Azure Data Factory make it really easy for you and enforce the following rules:

  1. To successfully create a new or update an existing Storage Event Trigger, the Azure account signed into the Data Factory and publish the event trigger needs to have appropriate access to the relevant storage account. Otherwise, the operation with fail with Access Denied.
  2. Data Factory needs no special permission to your Event Grid, and you do not need to assign special RBAC permission to Data Factory service principal for the operation.

 

In order to understand how Azure Data Factory delivers the two promises, let's take a step back and take a sneak peek behind the scene. These are the high level architecture for integration among Data Factory, Storage, and Event Grid.

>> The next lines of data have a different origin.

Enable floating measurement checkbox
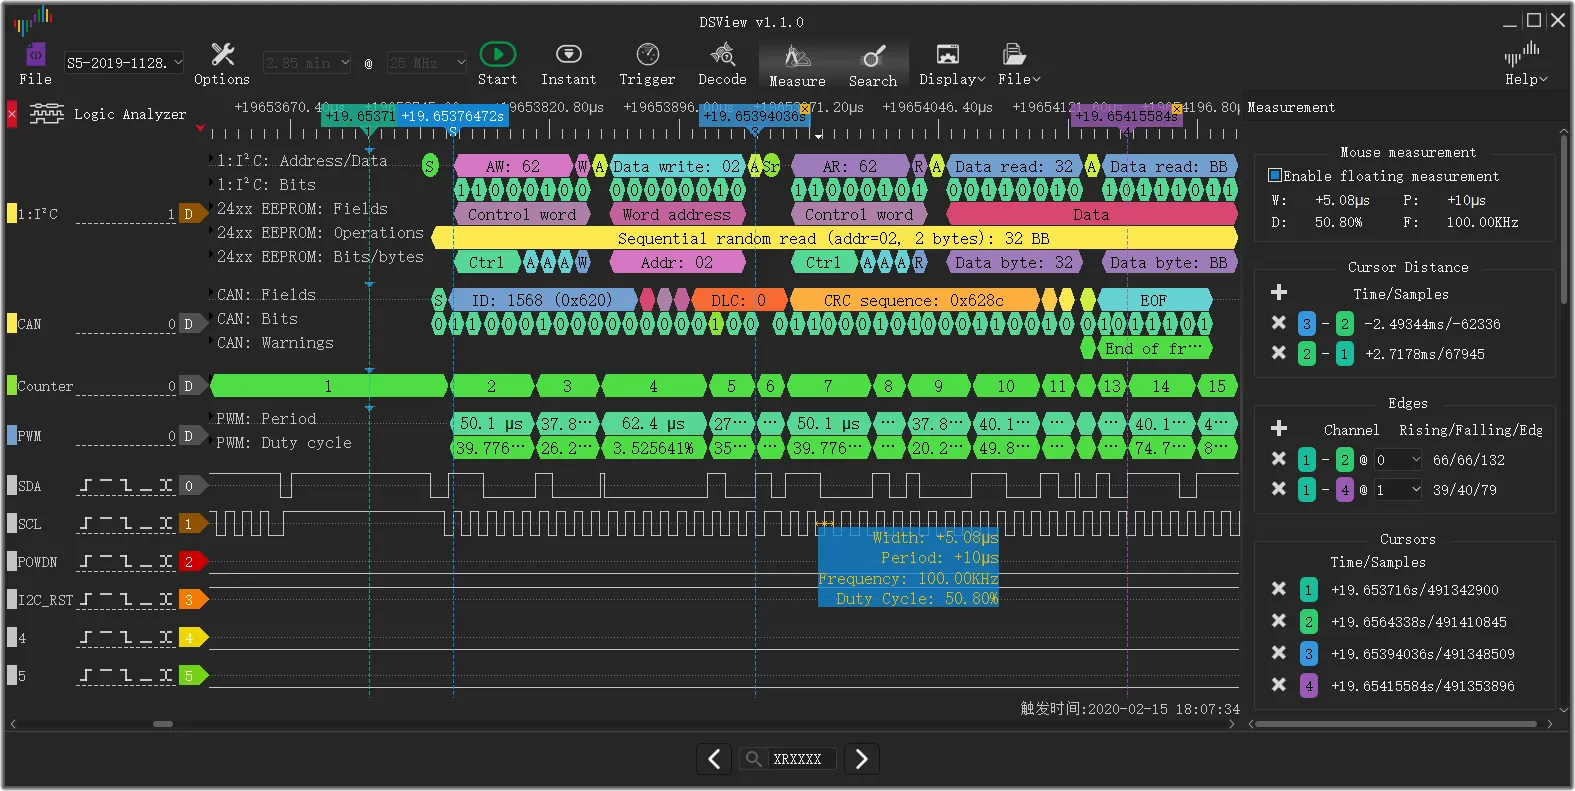This screenshot has width=1575, height=791. point(1275,175)
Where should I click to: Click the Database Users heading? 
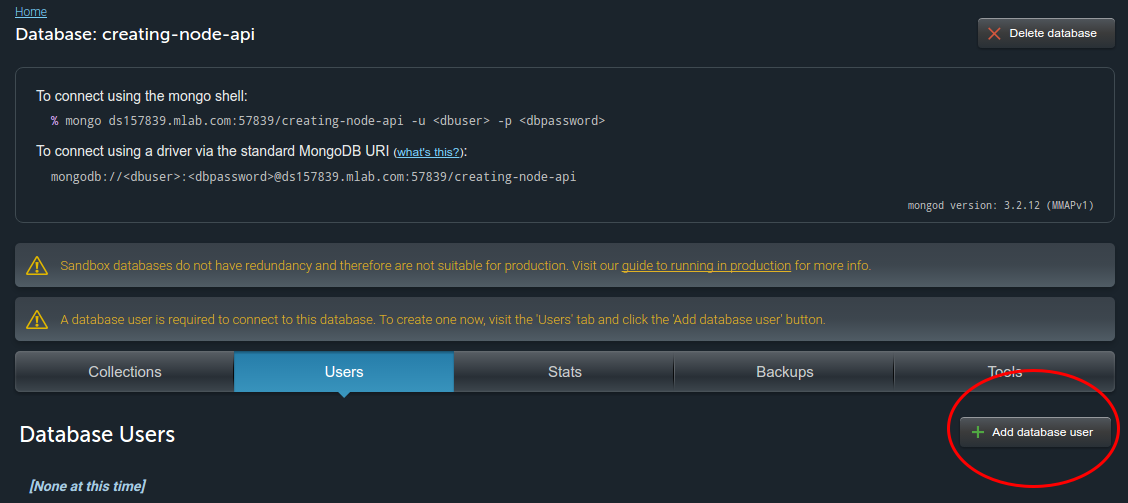click(97, 434)
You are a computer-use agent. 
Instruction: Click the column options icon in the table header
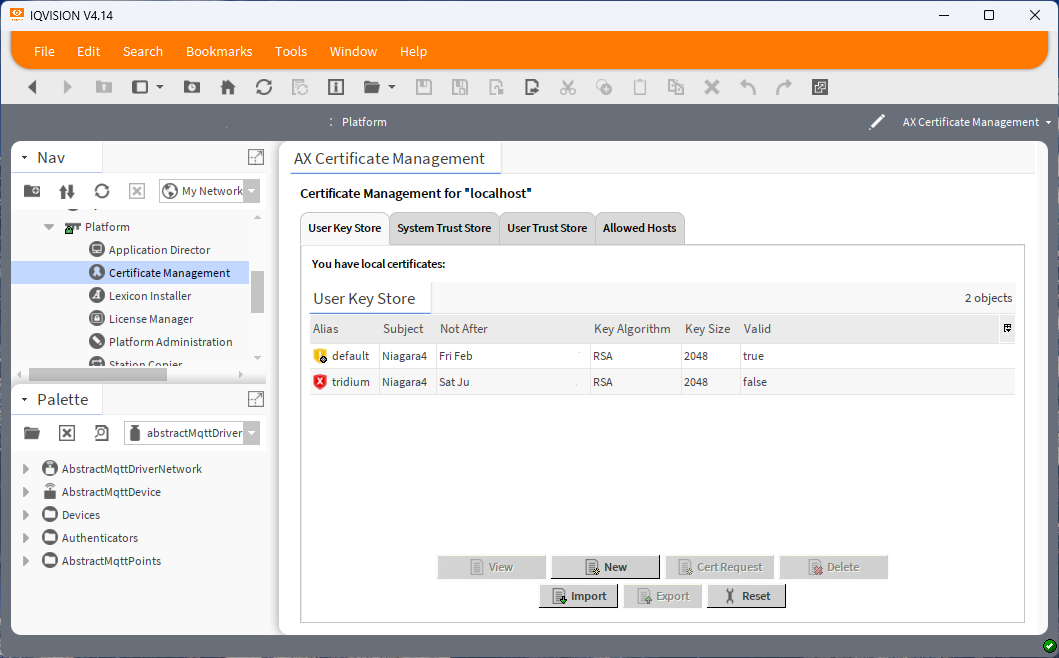[1006, 328]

  1. Create a new Storage Event Trigger
    Two noticeable callouts from the flows are:
    1. Azure Data Factory makes no direct contact with Storage account. Request to create a subscription is instead relayed and processed by Event Grid. Hence, your Data Factory needs no permission to Storage account in this stage
    2. Access control and permission checking happens on Azure Data Factory side. Before ADF issues a request to subscribe to Storage event, it checks the permission for the user. More specifically, it checks whether the Azure account signed in and attempting to create the Event trigger have appropriate access to the relevant Storage account. If the permission check fails, trigger creation also fails
    3. Any of the following RBAC settings works:
      1. Owner role to the storage account
      2. Contributor role to the storage account
      3. Microsoft.EventGrid/EventSubscriptions/Write permission to /subscriptions/####/resourceGroups/####/providers/Microsoft.Storage/storageAccounts/storageAccountName
  2. Storage event trigger Data Factory pipeline run

     

     


     

    When it comes to Event triggering pipeline in Data Factory, three noticeable call outs in the workflow:

    1. Event Grid uses a Push model that it relays the message as soon as possible when storage drops the message into the system. This is different from messaging system, such as Kafka where a Pull system is used.
    2. Event Trigger on Azure Data Factory serves as an active listener to the incoming message and it properly triggers the associated pipeline.
    3. Storage Event Trigger itself makes no direct contact with Storage account
      1. That said, if you have a Copy or other activity inside the pipeline to process the data in Storage account, Data Factory will make direct contact with Storage, using the credentials stored in the Linked Service. Please ensure that Linked Service is set up appropriately
      2. However, if you make no reference to the Storage account in the pipeline, you do not need to grant permission to Data Factory to access Storage account


What's in the bag for the future?

The team is currently in the process of expanding functionalities for Event Trigger family. Soon, we will support Custom Event in Event Grid to give customers even more flexibilities in defining the Event Driven Architecture. Please keep an eye out for the exciting announcement, as we test the functionality thoroughly and gradually roll it out to General Availability.

Updated Mar 12, 2021
Version 6.0
  • NCJ's avatar
    NCJ
    Copper Contributor

    Where do ADF Storage Event Triggers register?

     

    This article is referenced by the following: Working with ADF Storage Event Trigger Over SFTP - Microsoft Community Hub

     

     

    SFTP Storage Events must be added onto the data.api values of the Storage trigger, but where does one find the correct storage trigger to modify?  Looking in the Event Grid System Topics, there's nothing listed for my trigger.  Does ADF Create standard Event Grid Subscriptions which can be modified to add the SFTPCommit value to the data.api settings?  If not, how does one achieve the outcomes listed in the referencing article?